Y tras un espacio tan largo como el necesario para contar doscientas moneditas, la mujer blanca reapareció, linterna en mano, y habló con premura:

—No puedo contenerlos más. Dicen que si no les damos mujeres ahora mismo, entrarán aquí. ¡Oh, hermanas mías…!

Interrumpióse un momento, mirándolas desde el peldaño de la puerta en cuyo umbral estaba.

—¿Quién soy yo, oh hermanas, para decir a ninguna de vosotras que salga… a eso? Y, sin embargo, quizá Dios haya puesto aquí a quienes…, a quienes pueden salvar a las mujeres honradas. No pido que se sientan capaces…, acaso sea mejor que…

No logró seguir hablando. Se mordió los labios. Temblaba en su mano la linterna.

Entonces, Ling Sao vio una cosa que jamás se le olvidaría mientras viviese. Aquella cosa hizo que su corazón se sintiese tierno y afable hacia todas las mujeres malas. A su lado, la bella cortesana se levantó, alisándose el cabello y ajustándose las ropas.

—Venid, hermanitas —dijo con voz abatida y apagada—. Venid, peinaos y sonreíd. Tenemos que volver a nuestro trabajo.

Las demás cortesanas se levantaron. Había un intenso silencio. Ni una sola refugiada habló mientras las siete jóvenes se encaminaban hacia la puerta, por entre las yacijas.

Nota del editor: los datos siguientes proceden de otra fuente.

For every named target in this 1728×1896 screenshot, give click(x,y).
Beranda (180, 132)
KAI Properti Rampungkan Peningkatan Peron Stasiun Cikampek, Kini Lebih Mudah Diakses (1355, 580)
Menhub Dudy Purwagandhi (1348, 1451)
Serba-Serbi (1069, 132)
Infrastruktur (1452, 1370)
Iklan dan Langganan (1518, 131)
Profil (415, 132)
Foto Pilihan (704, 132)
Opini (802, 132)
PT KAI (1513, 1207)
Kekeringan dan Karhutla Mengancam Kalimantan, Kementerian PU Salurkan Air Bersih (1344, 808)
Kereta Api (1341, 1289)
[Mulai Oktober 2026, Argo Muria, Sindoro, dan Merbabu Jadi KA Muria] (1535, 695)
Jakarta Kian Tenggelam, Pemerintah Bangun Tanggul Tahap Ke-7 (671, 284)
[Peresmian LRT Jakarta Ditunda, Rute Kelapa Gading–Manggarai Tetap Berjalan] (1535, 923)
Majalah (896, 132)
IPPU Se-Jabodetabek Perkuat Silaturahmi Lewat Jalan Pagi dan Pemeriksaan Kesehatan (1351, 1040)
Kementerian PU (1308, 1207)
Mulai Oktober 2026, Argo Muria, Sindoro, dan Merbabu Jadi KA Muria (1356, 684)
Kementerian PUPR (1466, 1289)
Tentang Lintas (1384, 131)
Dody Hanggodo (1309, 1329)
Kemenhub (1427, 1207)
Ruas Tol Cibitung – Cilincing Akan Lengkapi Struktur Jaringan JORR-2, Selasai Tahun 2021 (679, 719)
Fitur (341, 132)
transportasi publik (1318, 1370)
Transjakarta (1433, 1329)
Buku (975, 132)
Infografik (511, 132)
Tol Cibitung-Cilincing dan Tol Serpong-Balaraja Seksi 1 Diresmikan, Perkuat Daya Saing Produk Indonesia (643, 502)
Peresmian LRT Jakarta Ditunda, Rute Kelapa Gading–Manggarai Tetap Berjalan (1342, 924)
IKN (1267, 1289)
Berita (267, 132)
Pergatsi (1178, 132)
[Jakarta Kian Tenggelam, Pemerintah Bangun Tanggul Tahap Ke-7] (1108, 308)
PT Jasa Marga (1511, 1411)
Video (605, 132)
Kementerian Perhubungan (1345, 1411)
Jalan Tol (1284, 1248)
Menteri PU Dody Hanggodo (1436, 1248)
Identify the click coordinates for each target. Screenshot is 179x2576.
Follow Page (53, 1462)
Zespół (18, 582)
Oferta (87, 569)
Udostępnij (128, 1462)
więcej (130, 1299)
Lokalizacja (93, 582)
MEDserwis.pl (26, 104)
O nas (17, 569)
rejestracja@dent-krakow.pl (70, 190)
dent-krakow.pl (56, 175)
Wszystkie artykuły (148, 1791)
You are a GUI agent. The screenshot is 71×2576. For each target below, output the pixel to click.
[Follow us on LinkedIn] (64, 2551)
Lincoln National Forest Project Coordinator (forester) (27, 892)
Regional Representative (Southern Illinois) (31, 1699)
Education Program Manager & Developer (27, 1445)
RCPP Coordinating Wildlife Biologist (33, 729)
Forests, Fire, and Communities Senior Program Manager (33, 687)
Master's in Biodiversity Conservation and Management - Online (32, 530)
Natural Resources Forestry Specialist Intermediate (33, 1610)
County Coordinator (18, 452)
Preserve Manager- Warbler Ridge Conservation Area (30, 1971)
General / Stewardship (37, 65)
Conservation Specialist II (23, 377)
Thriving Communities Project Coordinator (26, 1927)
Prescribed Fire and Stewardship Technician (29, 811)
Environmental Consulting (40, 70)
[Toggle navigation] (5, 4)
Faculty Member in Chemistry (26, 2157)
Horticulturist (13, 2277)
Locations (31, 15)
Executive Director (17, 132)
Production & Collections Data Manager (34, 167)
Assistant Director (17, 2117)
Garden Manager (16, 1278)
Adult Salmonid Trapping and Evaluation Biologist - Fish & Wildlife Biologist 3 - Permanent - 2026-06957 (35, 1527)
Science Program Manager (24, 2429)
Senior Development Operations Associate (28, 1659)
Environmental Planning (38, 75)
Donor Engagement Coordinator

La que había llamado a las otras se detuvo ante la mujer blanca.

—Estamos dispuestas —dijo con su dulce voz.

—Dios te bendiga —repuso la mujer blanca—. ¡Dios te recompense con el cielo!

La cortesana movió la cabeza.

—Tu Dios no nos conoce —manifestó.

Y, silenciosa y muy erguida, precedió a sus compañeras hacia el pasillo. La mujer extranjera, llevando en alto la linterna, las alumbraba.

En el local, ahora oscuro, no hablaba nadie. Pero todas las demás mujeres no pensaban más que en lo sucedido por la noche, sin hablar, empero, una sola palabra sobre ello. Cada madre daba de comer y atendía a sus hijos. Hubo mucho silencio por el día. La mujer blanca no hizo acto de presencia. Y sobrevino la noche.